# WORK REQUIRED
With the images removed, transcribe the listing that follows exactly.

*** Opening GIVEN RECORDS ***

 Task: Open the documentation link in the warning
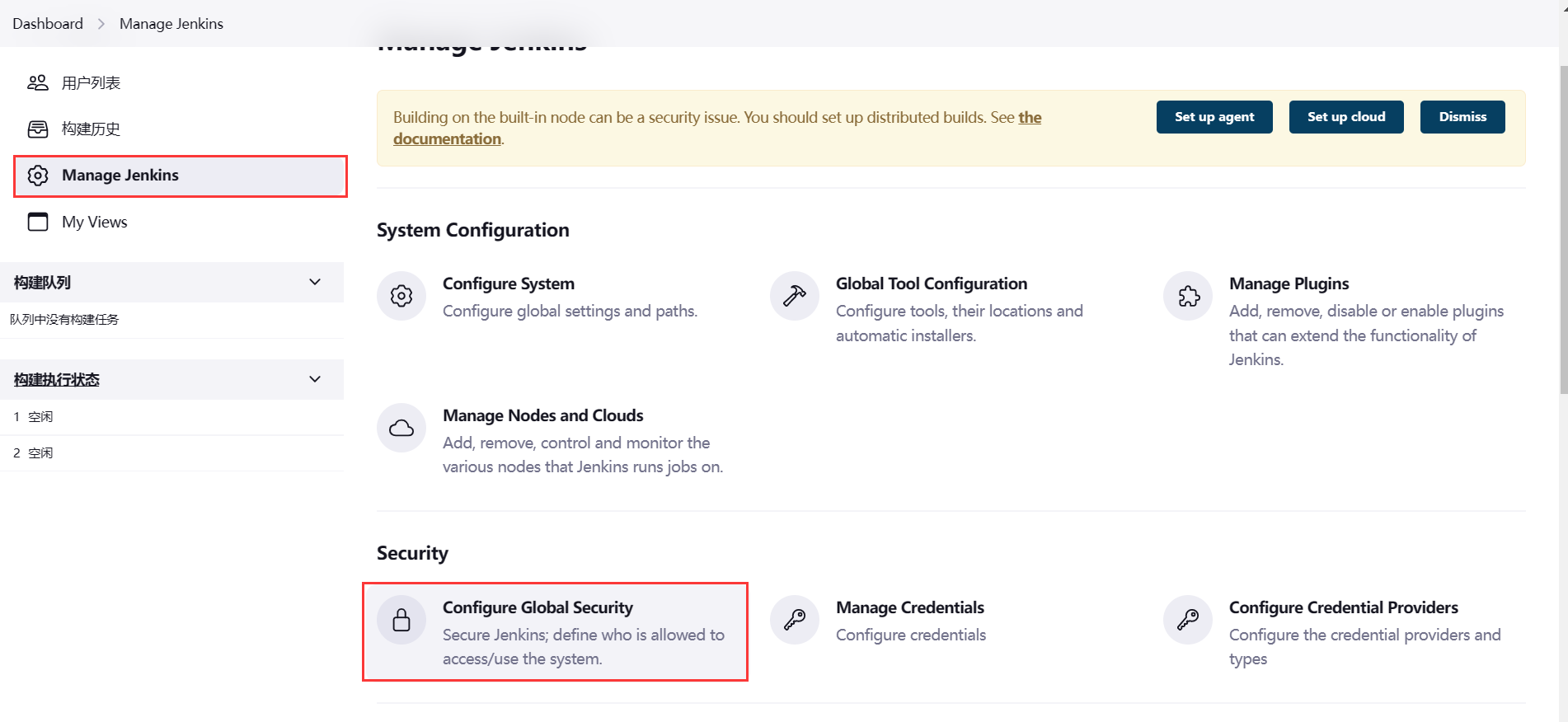point(448,139)
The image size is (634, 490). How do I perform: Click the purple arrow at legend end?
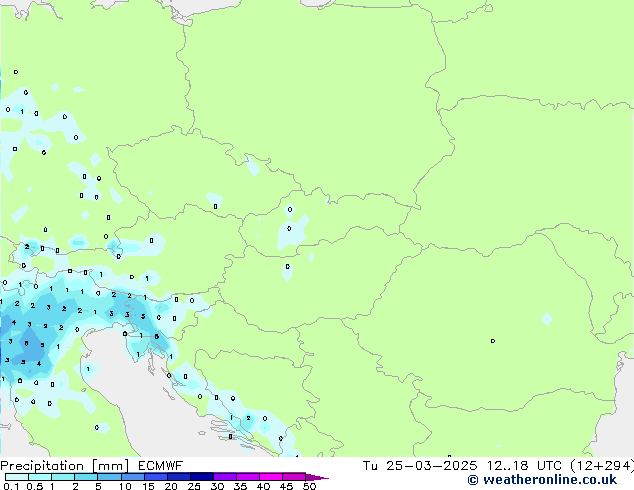(317, 477)
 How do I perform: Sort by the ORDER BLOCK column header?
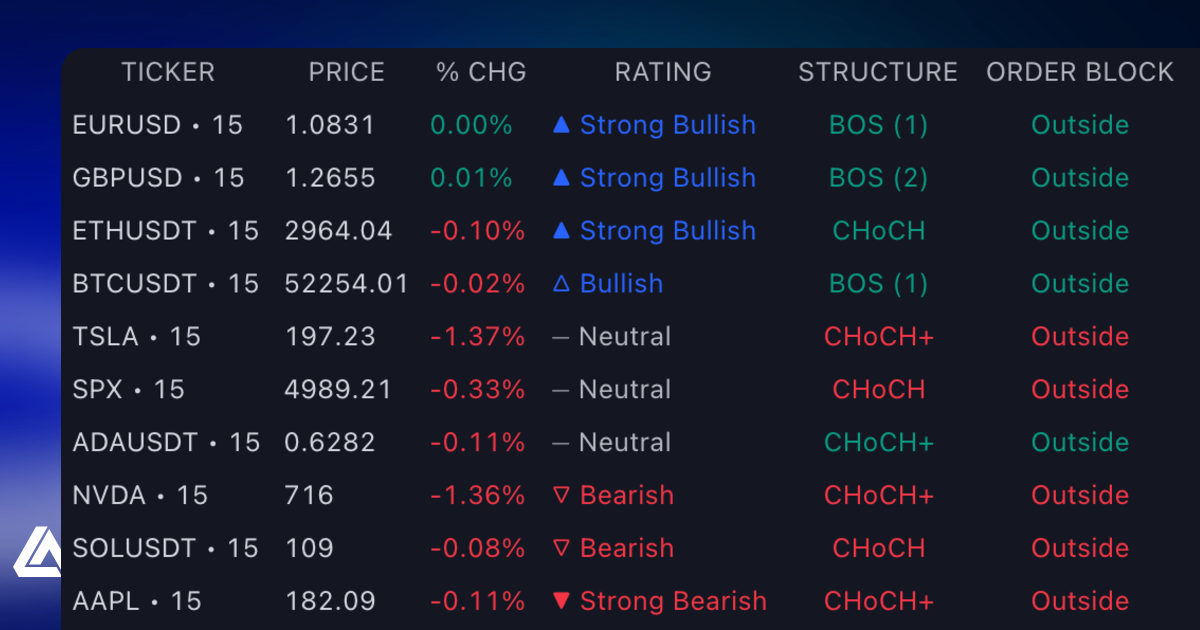[x=1079, y=71]
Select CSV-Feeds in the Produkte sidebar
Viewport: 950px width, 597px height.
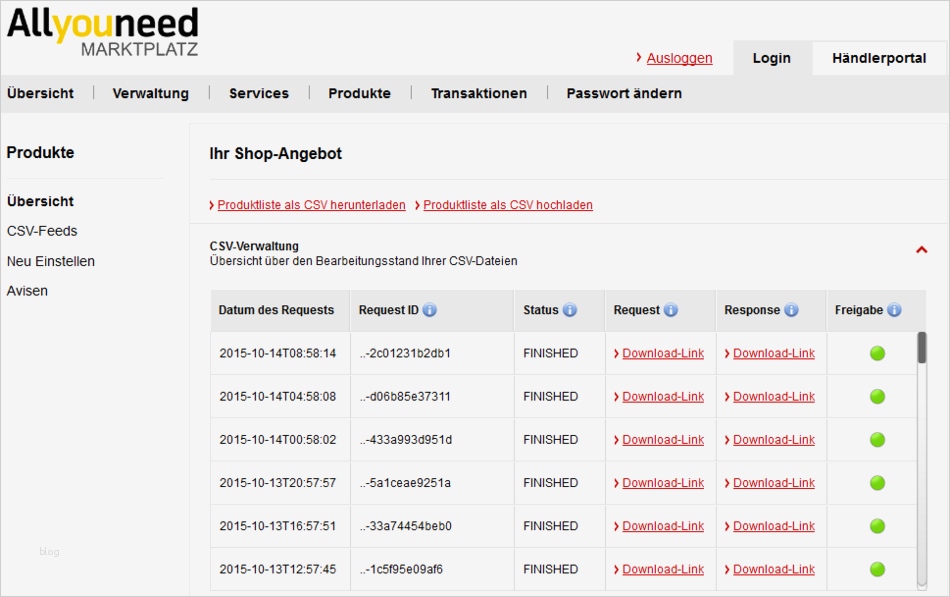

*** Closing GIVEN RECORDS ***

# WRITTEN ANSWER
 Task: Open the documentation link in the warning
point(448,139)
The image size is (634, 490). How do I perform: Click the purple arrow at legend end?
(317, 477)
 How do I perform: Sort by the ORDER BLOCK column header?
[x=1079, y=71]
Select CSV-Feeds in the Produkte sidebar
Viewport: 950px width, 597px height.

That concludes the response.